IN 2004, not long after we commenced the scheme, I was moved on to Foreign Affairs but, from then until now, I have always kept a close eye on developments or, more precisely, lack of developments in this area. It has to be said that with the advances of mobile technology, and, undoubtedly more competition in the fixed line area, the broadband spread in the country is much better than it was a decade and a half ago.
However, the more coverage across the country, the closer we are getting to dealing with the ‘hardcore’ isolated areas. Relatively large urban areas are still reliant on only one operator with no immediate prospect of competition entering their area. A statistic often quoted to me, when I was in that department, was that, per head of population, we have the highest proportion of small rural roads in Europe. Our tendency to build one-off houses in more isolated parts of the country made it much more difficult to get infrastructure, such as broadband, into those locations.

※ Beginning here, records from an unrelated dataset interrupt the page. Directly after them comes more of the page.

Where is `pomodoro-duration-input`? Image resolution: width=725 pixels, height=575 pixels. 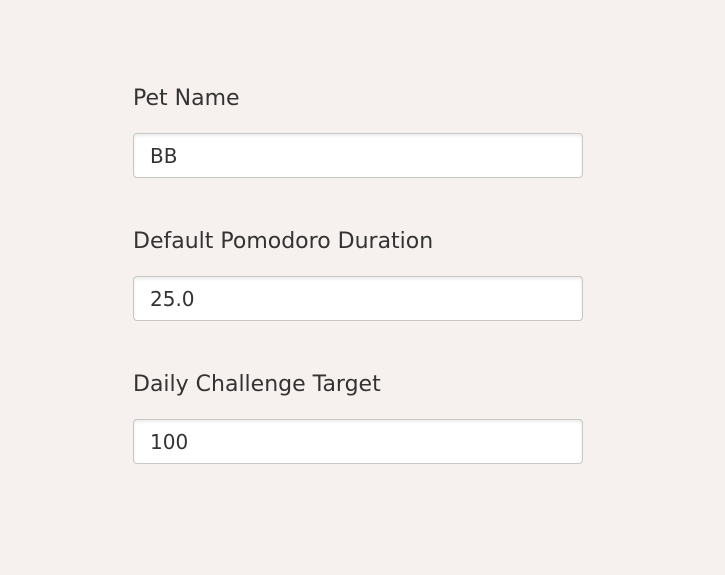 pomodoro-duration-input is located at coordinates (358, 298).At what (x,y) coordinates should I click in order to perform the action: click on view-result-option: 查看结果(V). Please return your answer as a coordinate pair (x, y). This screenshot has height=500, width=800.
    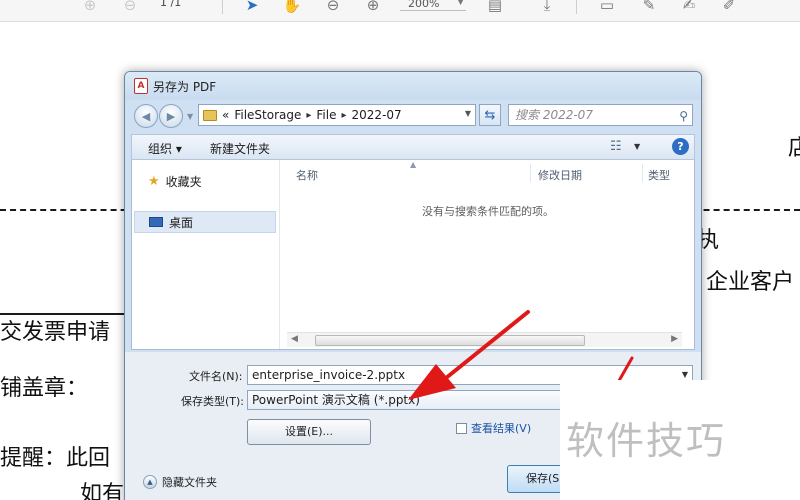
    Looking at the image, I should click on (494, 428).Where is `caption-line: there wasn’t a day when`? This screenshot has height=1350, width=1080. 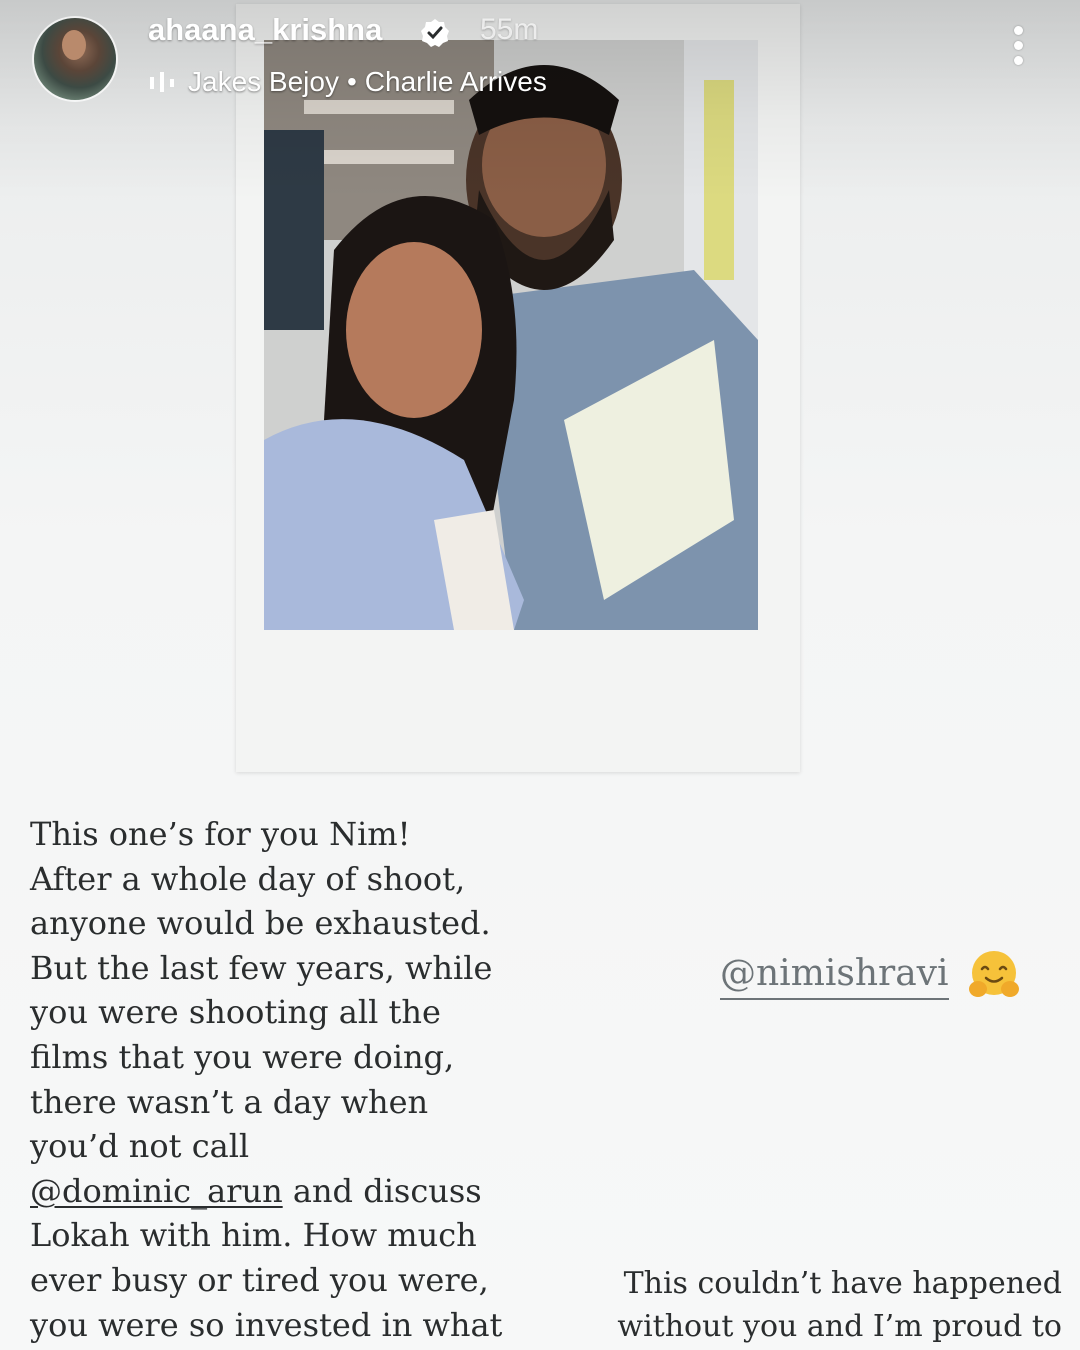
caption-line: there wasn’t a day when is located at coordinates (230, 1102).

So, it is a grave disappointment to me, and, I’ve no doubt, to all of my successors, that, so many years on, there are still huge deficits in this area. At the end of the day, resources are the issue. Private operators will not go into isolated areas unless it is financially worth their while. It comes down to the age-old battle between ‘risk and reward’. Who will shoulder the risk, the taxpayer or the commercial operator? And which of them will benefit? Obviously, during the downturn, there were insufficient Exchequer funds to invest in this area, but now that the State coffers are in a much healthier position, the present minister and Government must put sufficient funds into the existing broadband scheme to ensure that their stated policy of providing high-speed broadband to every home and business in the country is realised. Without that, the rural areas will continue to lag behind their urban neighbours in this vital provision.